Il protagonista, Matteo, è un uomo qualunque, che ha sempre cercato di essere corretto e disponibile, ma che improvvisamente si trova a fare i conti con scelte difficili. A metterlo alla prova non sono soltanto circostanze esterne, ma anche la sua stessa coscienza: rimanere fedele a ciò che sente o piegarsi alla logica del “così fan tutti”? Da questa indecisione nasce un viaggio personale, fatto di relazioni complesse, passioni ritrovate e la ricerca ostinata di una verità interiore.

Casarolli affronta questi temi con una scrittura limpida, capace di alternare introspezione e leggerezza narrativa. Non si tratta di un romanzo moralistico, ma di un racconto che invita a guardarsi dentro senza paura. Lo stile è diretto, ma mai prepotente: accompagna il lettore con naturalezza, costruendo un ritmo che lascia spazio al respiro della riflessione. Ogni episodio diventa così un’occasione per interrogarsi sul senso della gentilezza, spesso percepita come fragilità, ma che nel libro emerge come forma di coraggio quotidiano.

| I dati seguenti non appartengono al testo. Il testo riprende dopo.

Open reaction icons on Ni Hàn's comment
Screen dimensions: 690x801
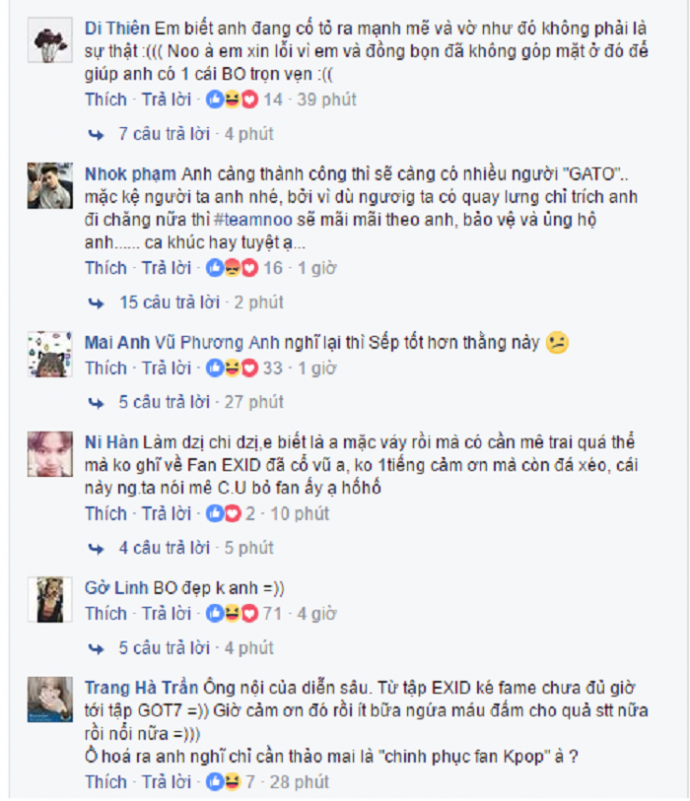pyautogui.click(x=223, y=513)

Non c’è un lieto fine prestabilito, piuttosto l’idea che la vita conceda seconde possibilità a chi è disposto a riconoscerle e ad abbracciarle. In questo senso, il titolo non è solo una promessa, ma anche una sfida: il domani non è un concetto astratto, è l’occasione concreta di cambiare direzione.

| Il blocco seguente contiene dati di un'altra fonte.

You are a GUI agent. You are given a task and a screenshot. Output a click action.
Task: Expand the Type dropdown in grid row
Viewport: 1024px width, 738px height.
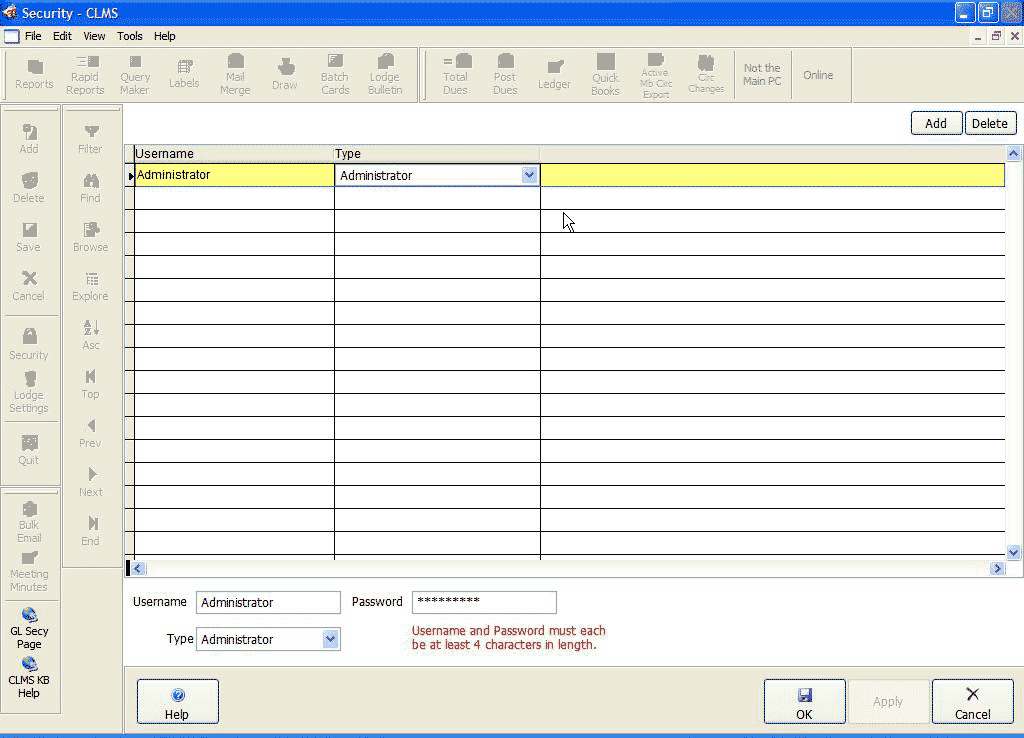tap(529, 176)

Un aspetto che colpisce è la delicatezza con cui l’autore restituisce dignità a sentimenti e valori spesso messi in secondo piano. La narrazione di Matteo non è mai forzata, né compiaciuta. Procede con sobrietà, alternando momenti di dubbio a scoperte che, pur nella loro semplicità, hanno la forza di toccare chi legge. È proprio in questa caratteristica che risiede l’efficacia del libro: la capacità di parlare a chiunque, senza bisogno di artifici, ma con la forza della sincerità.

“Quello che farò da domani” non è soltanto il racconto di Matteo, ma un invito collettivo. Fino a che punto siamo pronti a difendere la nostra autenticità? Quanto spazio diamo alla gentilezza, in un mondo che sembra premiare l’opposto? Con una prosa sobria e coinvolgente, Casarolli offre al lettore un romanzo che sa essere intimo e universale allo stesso tempo. È la storia di un uomo, certo, ma anche il riflesso delle nostre esitazioni e delle nostre speranze.